Stored data entries:
[Start of section]
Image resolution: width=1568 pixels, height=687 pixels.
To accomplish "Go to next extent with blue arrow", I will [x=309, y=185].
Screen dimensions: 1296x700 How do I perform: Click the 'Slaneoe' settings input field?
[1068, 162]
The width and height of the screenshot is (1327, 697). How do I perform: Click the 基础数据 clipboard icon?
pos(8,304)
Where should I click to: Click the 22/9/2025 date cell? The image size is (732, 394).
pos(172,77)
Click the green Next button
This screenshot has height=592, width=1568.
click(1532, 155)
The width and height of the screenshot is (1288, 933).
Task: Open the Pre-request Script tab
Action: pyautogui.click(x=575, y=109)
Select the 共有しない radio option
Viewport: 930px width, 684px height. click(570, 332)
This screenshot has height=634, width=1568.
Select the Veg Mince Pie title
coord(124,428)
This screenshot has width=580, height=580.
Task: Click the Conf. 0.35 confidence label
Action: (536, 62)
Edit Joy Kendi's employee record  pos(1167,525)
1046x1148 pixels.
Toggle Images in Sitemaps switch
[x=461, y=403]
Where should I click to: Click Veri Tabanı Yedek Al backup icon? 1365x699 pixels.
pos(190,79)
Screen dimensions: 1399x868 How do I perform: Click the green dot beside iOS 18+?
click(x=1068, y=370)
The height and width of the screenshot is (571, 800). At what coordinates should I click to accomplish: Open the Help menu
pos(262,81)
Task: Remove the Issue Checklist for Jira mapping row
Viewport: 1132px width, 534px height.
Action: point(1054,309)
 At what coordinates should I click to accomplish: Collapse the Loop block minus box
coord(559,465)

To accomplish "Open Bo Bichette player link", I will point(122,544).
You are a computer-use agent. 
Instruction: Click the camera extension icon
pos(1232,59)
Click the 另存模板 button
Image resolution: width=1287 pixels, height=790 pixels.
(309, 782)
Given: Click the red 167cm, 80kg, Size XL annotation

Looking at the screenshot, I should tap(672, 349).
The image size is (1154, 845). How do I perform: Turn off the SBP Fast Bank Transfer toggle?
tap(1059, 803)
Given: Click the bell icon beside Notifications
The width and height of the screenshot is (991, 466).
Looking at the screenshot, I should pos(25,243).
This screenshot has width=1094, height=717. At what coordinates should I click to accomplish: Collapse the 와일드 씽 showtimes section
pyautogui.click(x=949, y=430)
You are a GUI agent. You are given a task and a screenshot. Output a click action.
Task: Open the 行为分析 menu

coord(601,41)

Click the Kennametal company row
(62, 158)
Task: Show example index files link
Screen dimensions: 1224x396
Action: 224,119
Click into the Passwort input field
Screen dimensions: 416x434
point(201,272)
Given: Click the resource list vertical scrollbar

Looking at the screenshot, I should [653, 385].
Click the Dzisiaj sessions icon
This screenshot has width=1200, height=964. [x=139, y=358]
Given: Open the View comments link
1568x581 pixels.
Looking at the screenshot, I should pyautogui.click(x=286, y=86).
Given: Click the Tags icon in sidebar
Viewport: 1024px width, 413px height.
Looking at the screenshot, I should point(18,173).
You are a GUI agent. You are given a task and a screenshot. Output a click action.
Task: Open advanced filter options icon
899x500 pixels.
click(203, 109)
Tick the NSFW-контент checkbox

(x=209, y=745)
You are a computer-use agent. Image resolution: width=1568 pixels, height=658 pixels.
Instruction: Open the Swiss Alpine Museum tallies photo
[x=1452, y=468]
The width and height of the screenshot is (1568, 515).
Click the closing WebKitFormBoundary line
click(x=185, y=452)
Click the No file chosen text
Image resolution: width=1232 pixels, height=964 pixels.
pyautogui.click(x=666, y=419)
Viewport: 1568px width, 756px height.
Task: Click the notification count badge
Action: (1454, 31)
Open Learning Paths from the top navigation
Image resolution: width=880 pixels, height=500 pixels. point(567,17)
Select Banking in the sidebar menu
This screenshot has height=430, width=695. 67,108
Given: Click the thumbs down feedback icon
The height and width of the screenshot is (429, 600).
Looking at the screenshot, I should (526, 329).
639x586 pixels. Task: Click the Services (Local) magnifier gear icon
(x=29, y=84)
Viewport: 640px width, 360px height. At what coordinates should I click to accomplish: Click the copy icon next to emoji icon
[End of section]
→ Task details
Make a tally of the lines in this data that include the string "agent", and answer with that tally alone.

→ Response
4